I went to the soccer the other night and was walking home a little after 10 when my phone rang. We’d had a decent meal sitting in the sunshine of the city square, as well as a few cold pints and a glass of wine before the game even begun. By the time I was walking home I was pleasantly weary and looking forward to winding for an hour or so before climbing into bed. Then my phone rang.
It was Donna. She had been to her first ever speed dating event the week before and had connected, she thought, with one guy in particular. As it turned out she was mutually agreeable with three guys, including the one she liked. Problem is that he had written to her saying he enjoyed meeting with her, but only wanted to be friends.
Donna was in a predictable tizz. She was upset and confused and searching for answers. Once more she felt rejected, and her expectations defeated. She wanted to know what this meant and what she should do from a ‘male perspective’. Her inclination she told me was to send an email demanding to know what had happened, the tone veering from hectoring to sarcastic.
By this time I was home with Rigby jumping all over me. I rolled my eyes once more at the extreme reactions of Donna and attempted to put her straight.
She feared that she had put him off when the conversation veered to the topic of her ex, a subject she’s always pretty vociferous about. That was a no-no I told her, and hardly likely to help, but the damage was done – learn from it. Absolutely no future in sending anything narky, or even asking for an explanation – it sounds weak and nothing to gain from it. Best to let it go altogether I told her, but if you have to respond then be cool with it – a single line, composed and in control.
It’s never as easy as that with her. We probably spent the next 30 minutes going backwards and forwards over the same argument. Like a lot of women she agonises over every nuance of expression and possibility. What does that mean? Why did he leave his mobile number? Why did…? He was giving her the polite brush-off, that was that. He had the hand, and if she wanted to change anything she had to get it back.
She grudgingly agreed and when finally we disconnected I was exhausted by the perpetual to and fro. I went to bed.

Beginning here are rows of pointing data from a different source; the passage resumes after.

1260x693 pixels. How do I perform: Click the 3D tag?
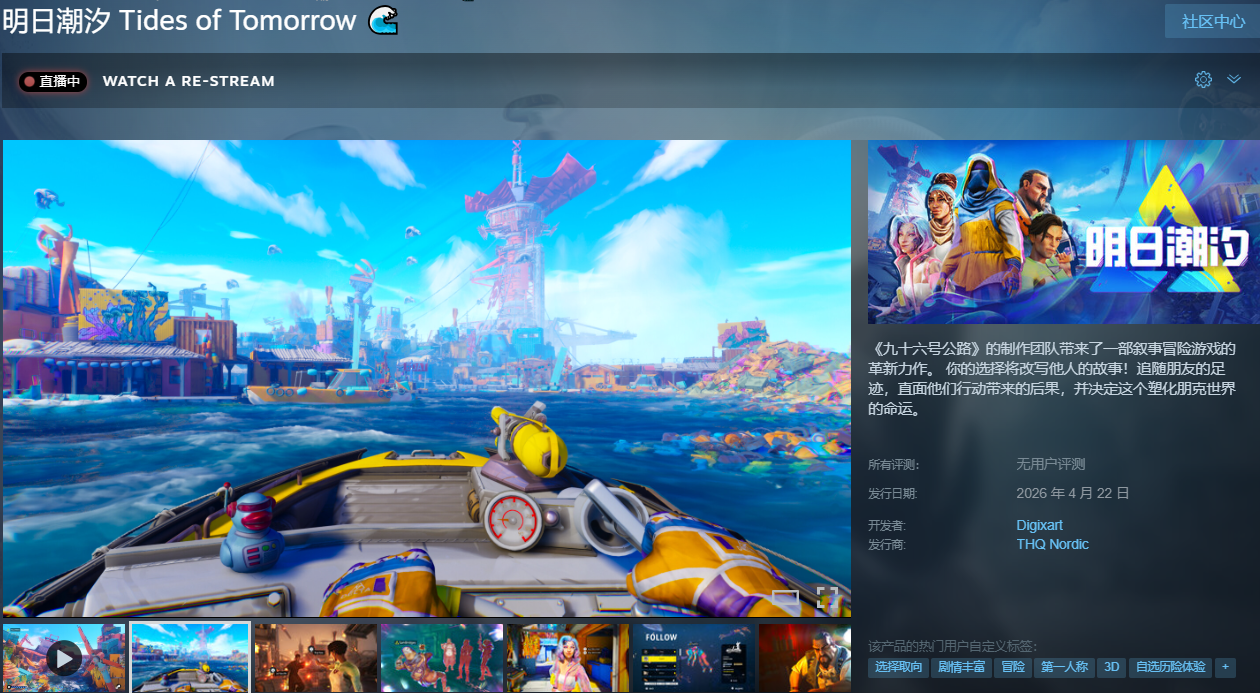click(1111, 667)
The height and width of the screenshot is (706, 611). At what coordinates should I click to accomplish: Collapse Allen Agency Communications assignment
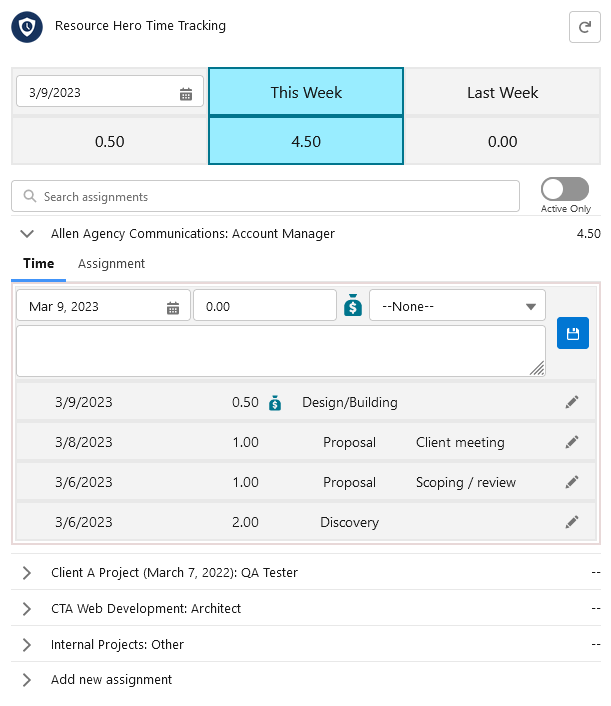point(27,234)
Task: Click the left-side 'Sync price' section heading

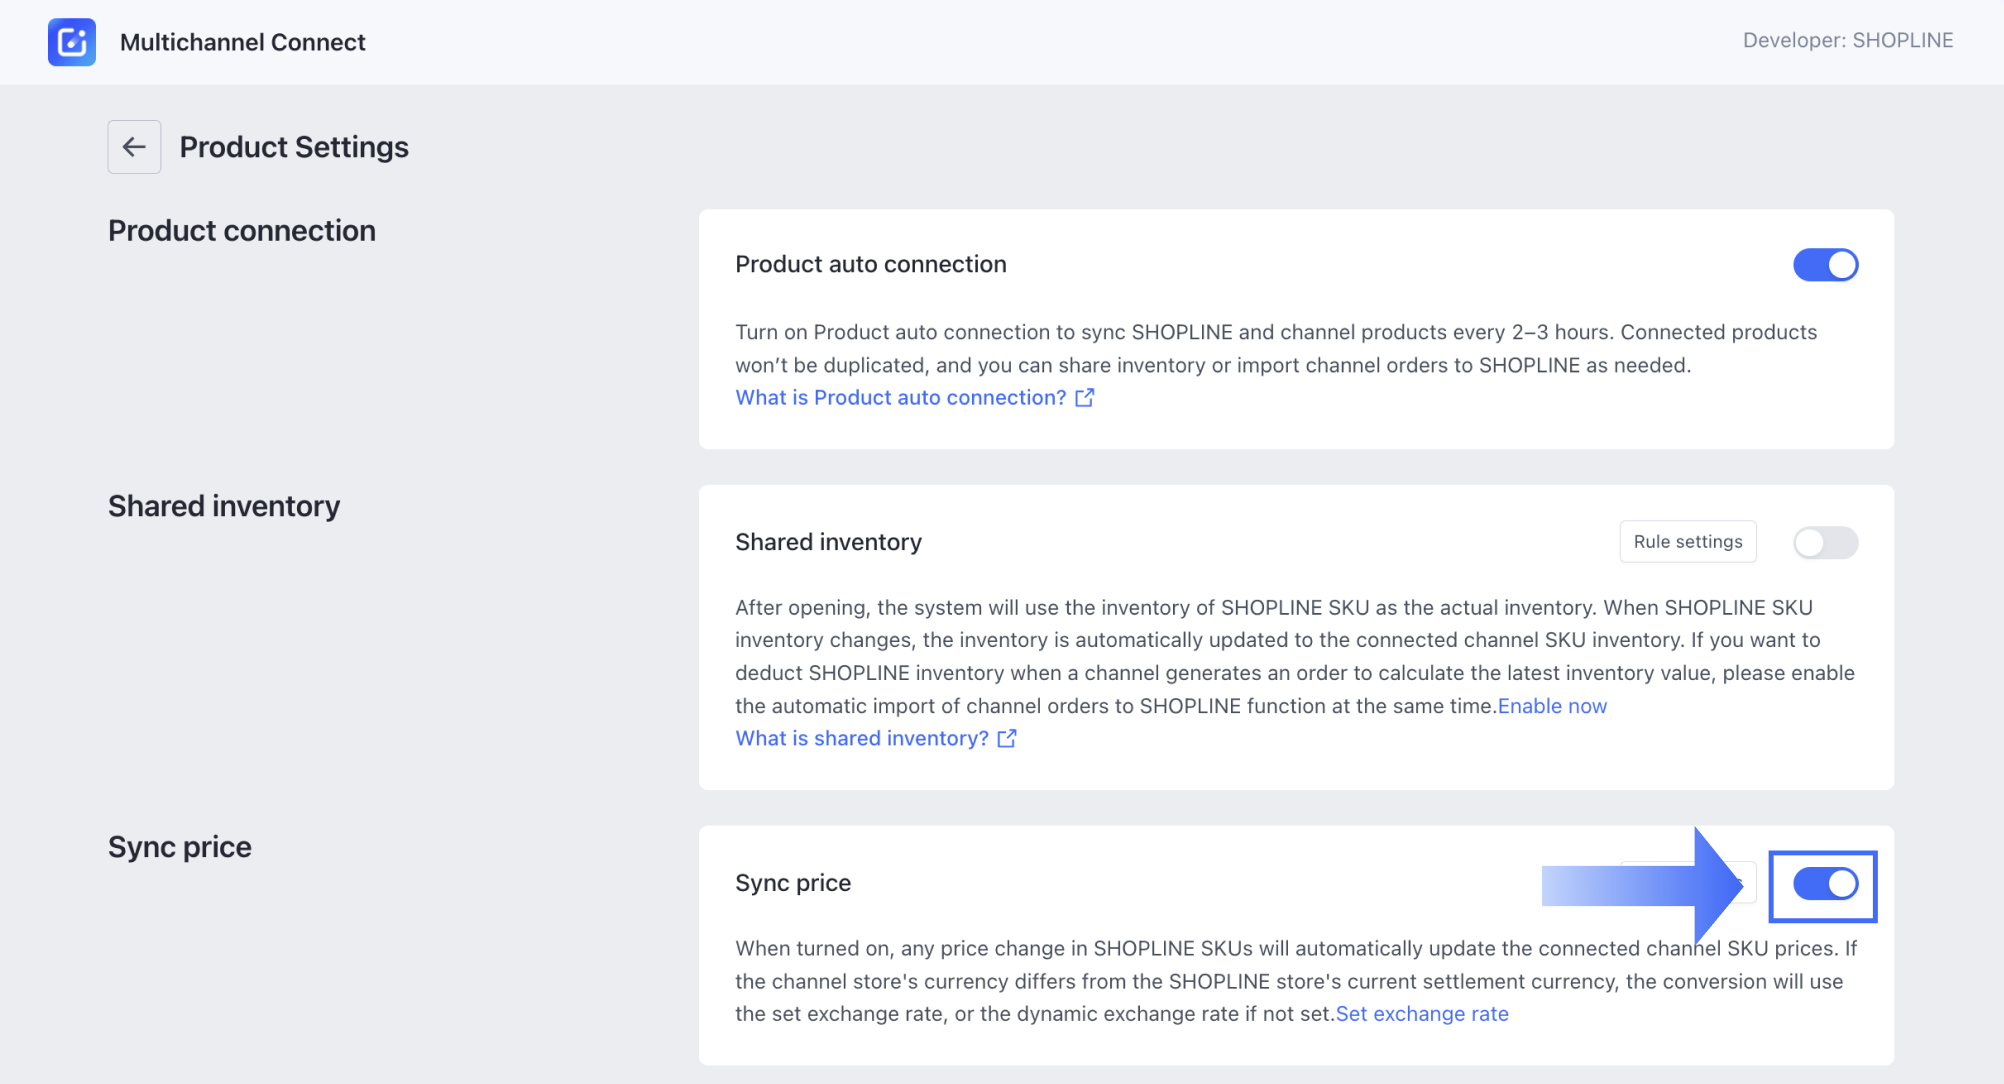Action: [180, 847]
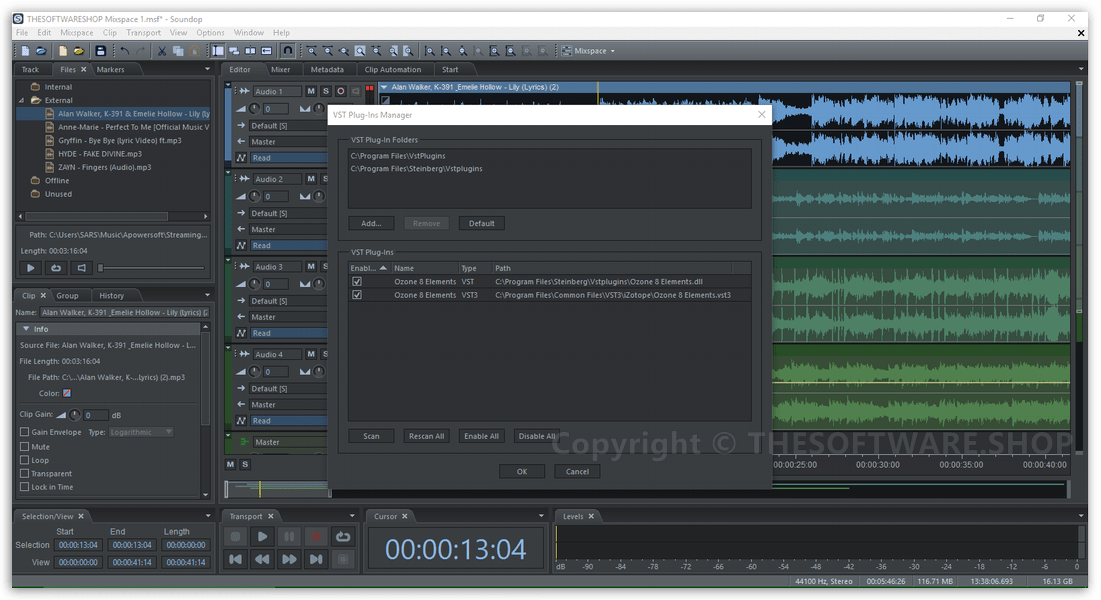Click the Save toolbar icon
The image size is (1101, 600).
point(99,50)
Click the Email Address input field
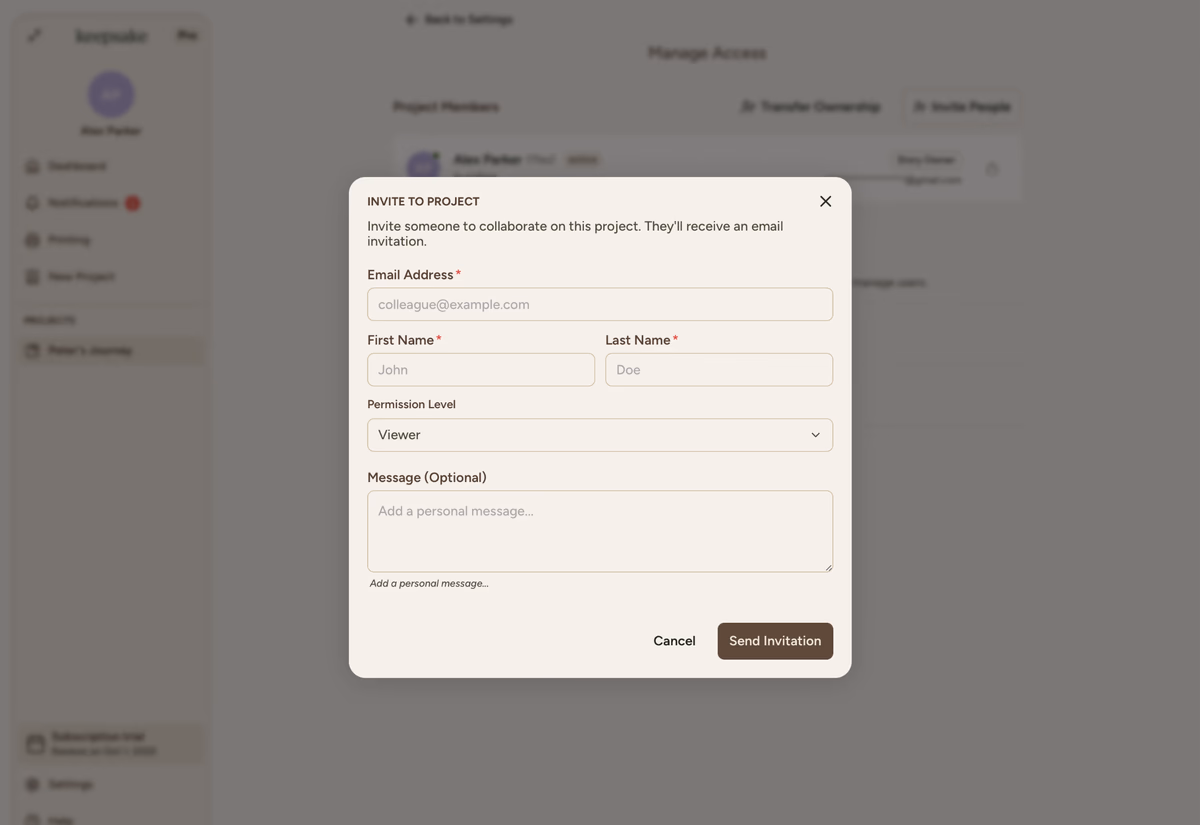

At about 2am my phone tinged as it registered an incoming message. I was sleeping well and so picked it up. It was Whisky from KL, exasperated he said by the complexities of women. He went on to explain that he had knocked back an offer of sex from some woman and she had exploded. They had been friends for 7 years and now she threatened to have nothing more to do with him. Why were women like that?
I sighed lying there in the dark. This was the other side of the argument from earlier in the night. Tempted to give a glib response instead I gave him my opinion. Sex is something men do. We disconnect ourself from it. If we miss out it’s generally no big deal – another bus will come along soon enough.
It’s different for women. For most women most of the time there is an emotional commitment to sex. It is, in some sense, an expression in that moment of their feelings and emotions. When we reject the sex we implicitly reject them, or so it appears to them. For men sex is mostly physical; for women it’s personal. This sense of rejection is deepened knowing that many men will fuck anything that moves – so what’s wrong with me?
This morning I got a message from Donna. She had taken my advice and sent a cool and non-committal email to the man in question. Her first response was an excited “I’ve got the hand!” He had responded asking for more. Nothing intrigues a man more than a woman in control – and nothing deters a man more than a desperate woman.
Men can learn a lot from women, and vice versa. It is in our make-up as men that we almost always have the ‘hand’ early on even in a relationship – though it can change later. It is our nature to skim the surface initially, to avoid premature commitment and generally the more intimate emotions.
We should be better than that. But so to should women abstain from getting too caught up too soon, from feeling things too personally. That can come, but in the meantime there are only positives from being in command of your own feelings and expression. It’ll draw more men that way than not, will fascinate many men and give a more equal relationship – as it should be.
Today Donna thinks I’m the oracle. Everything I said has been correct, but that’s because I’m a man, the uber man in a lot of these respects (Donna believes in the event of a nuclear holocaust the cockroaches and my confidence will both survive), I think like a man and know how other men think. And I have that ruthless, hard-nosed way of thinking most men do in certain situations, black and white, it works or doesn’t and move on if it doesn’t.
Now Donna has that to, for now – and the man comes running.